If you have replacement disks available, you should problem replace the disks listed as failed - but make sure that the disks that are failed are not in the same raid group (double fault).
glen
Chelino
10 Posts
0
November 30th, 2017 11:00
Hello Glen,
Yesterday we accessed to the Unisphere client directly, and as you stated, the hot spares drives are replacing in a one to one basis. Maybe the process to convert the SPCollect to a Excel output has errors.
In deed, the faulted drives belong to different RAID Groups.
First Hot Spare
Second Hot Spare
The problem we see is that, one of the failed drives is vault drive, and we are not able to copy to a hot spare drive. We suppose that a vault drive cannot be copied to a hot spare drive. Is that correct?.
In the case of the vault drive, I guess is safe to replace it since the vault drives have mirrored protection, right?
Thanks!
ZaphodB
195 Posts
1
December 5th, 2017 07:00
The vault drives are location dependent; so they do not engage a spare to rebuild that data.

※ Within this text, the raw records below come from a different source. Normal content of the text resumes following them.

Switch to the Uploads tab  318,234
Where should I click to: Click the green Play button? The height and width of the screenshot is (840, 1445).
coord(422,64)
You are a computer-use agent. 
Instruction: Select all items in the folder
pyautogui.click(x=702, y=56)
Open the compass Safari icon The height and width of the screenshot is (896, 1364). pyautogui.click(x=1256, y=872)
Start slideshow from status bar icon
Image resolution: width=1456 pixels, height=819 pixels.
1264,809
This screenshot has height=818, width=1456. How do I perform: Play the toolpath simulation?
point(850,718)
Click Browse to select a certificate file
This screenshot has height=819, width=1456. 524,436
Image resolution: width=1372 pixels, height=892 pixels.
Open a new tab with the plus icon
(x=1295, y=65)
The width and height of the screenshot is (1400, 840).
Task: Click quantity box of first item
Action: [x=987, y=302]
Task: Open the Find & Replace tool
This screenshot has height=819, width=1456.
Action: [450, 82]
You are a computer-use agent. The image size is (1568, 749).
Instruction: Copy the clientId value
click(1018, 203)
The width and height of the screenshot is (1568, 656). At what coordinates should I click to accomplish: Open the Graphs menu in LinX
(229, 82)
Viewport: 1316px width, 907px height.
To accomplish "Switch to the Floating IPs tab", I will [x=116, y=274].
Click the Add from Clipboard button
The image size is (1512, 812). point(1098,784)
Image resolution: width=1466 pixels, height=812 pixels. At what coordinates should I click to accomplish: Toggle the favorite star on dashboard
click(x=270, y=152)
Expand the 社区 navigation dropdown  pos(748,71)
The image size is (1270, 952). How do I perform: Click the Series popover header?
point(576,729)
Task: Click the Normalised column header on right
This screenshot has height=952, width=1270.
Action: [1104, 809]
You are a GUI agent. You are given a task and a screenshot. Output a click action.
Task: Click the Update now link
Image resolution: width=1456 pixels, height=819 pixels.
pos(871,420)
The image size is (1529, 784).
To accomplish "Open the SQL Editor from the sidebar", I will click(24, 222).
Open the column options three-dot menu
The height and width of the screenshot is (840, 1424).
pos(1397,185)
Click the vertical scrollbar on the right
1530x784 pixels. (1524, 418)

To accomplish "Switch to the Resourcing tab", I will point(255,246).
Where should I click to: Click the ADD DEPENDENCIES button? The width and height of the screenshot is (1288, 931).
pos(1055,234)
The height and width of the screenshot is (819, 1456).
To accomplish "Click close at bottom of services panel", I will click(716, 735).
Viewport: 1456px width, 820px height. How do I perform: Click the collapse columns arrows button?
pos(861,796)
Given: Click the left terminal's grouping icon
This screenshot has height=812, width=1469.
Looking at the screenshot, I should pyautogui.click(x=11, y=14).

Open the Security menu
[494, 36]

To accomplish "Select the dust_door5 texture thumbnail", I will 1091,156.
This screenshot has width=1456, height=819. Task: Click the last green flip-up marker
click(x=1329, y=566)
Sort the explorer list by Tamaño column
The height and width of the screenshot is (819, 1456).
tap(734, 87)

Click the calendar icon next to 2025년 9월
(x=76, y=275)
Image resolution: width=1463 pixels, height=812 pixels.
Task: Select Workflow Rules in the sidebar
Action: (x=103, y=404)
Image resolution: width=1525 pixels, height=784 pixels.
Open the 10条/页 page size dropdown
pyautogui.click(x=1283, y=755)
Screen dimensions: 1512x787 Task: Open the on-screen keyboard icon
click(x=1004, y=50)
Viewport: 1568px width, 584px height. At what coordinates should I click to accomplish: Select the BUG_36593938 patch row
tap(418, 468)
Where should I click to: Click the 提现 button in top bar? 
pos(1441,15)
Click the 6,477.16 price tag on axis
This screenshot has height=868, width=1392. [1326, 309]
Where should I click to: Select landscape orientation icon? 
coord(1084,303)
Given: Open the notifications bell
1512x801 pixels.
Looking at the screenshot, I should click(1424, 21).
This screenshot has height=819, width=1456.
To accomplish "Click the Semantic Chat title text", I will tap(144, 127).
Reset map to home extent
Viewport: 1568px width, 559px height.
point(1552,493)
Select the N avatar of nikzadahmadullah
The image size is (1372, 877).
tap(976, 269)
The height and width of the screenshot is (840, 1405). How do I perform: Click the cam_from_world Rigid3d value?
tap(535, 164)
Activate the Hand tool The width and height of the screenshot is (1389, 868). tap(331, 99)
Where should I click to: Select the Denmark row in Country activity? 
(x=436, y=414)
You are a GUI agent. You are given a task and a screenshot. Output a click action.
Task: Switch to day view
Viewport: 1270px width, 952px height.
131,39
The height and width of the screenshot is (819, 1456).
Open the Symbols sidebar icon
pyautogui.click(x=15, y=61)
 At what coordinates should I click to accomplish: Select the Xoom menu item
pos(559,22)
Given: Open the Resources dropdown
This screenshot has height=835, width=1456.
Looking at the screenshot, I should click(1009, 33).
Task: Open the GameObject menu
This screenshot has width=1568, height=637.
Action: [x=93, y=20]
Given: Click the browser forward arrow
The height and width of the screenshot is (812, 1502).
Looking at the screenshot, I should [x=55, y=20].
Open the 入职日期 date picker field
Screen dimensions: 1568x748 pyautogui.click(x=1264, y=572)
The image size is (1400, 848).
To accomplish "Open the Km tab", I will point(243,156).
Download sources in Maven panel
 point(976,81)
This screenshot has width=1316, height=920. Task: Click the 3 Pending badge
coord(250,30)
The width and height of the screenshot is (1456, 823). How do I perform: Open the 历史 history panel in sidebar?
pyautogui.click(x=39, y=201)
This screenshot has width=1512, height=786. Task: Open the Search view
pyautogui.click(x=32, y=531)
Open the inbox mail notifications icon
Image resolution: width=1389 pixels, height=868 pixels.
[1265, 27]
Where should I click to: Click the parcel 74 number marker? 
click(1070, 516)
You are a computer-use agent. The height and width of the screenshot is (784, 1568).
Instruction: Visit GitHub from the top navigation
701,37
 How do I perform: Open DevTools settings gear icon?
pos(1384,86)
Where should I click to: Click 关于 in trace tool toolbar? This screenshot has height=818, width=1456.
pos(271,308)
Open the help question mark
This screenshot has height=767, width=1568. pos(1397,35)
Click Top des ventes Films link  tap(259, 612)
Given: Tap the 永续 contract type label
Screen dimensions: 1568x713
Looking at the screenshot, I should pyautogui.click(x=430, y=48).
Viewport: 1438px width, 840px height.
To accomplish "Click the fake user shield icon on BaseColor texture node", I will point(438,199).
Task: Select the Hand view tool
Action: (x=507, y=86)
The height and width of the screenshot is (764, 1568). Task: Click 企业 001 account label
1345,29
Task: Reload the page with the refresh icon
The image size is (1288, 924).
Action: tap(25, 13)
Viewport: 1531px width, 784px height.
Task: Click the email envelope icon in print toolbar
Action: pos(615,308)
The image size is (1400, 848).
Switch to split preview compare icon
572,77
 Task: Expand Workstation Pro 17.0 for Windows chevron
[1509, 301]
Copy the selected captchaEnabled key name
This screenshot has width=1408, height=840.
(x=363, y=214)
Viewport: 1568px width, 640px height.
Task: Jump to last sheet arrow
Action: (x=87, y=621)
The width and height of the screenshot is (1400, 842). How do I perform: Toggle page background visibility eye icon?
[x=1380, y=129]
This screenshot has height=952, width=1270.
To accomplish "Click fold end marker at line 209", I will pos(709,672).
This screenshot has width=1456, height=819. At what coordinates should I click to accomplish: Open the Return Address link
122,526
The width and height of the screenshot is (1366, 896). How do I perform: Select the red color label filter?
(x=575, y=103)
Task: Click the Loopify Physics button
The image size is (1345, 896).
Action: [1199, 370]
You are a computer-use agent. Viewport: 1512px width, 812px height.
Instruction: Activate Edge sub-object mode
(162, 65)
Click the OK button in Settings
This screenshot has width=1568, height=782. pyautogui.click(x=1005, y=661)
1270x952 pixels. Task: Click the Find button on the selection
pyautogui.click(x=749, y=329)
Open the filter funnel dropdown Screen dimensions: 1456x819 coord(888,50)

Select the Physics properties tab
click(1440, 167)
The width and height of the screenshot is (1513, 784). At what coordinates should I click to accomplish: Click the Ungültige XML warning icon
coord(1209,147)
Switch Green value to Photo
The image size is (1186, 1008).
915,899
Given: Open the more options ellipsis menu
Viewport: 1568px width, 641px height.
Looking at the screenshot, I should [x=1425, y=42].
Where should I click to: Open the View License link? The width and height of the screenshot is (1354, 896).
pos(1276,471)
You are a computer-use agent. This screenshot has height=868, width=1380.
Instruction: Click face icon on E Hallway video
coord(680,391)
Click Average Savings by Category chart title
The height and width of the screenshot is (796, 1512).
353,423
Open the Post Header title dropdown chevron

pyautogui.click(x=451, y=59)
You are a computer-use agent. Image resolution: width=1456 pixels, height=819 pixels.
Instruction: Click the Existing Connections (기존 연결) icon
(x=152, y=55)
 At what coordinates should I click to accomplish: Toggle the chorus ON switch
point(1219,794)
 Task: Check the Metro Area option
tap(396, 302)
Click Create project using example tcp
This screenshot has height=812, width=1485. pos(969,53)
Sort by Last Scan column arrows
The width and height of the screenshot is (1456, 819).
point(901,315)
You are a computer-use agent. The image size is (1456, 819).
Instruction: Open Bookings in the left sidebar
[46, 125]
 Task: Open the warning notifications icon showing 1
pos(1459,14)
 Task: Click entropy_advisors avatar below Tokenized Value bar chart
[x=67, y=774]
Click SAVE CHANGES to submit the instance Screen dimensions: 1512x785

If the disks were also part of a pool or RAID group (not best practice, but not prohibited), then that additional data would cause a spare to be engaged.
It looks like these are 300GB disks, and in that case the vault disks have no room on them for anything but vault data; and they...technically...do not need a spare.
You do need to replace that vault disk to get the array healthy. If the array contains more than just the two hot spares, you could remove one, and use it to replace the vault.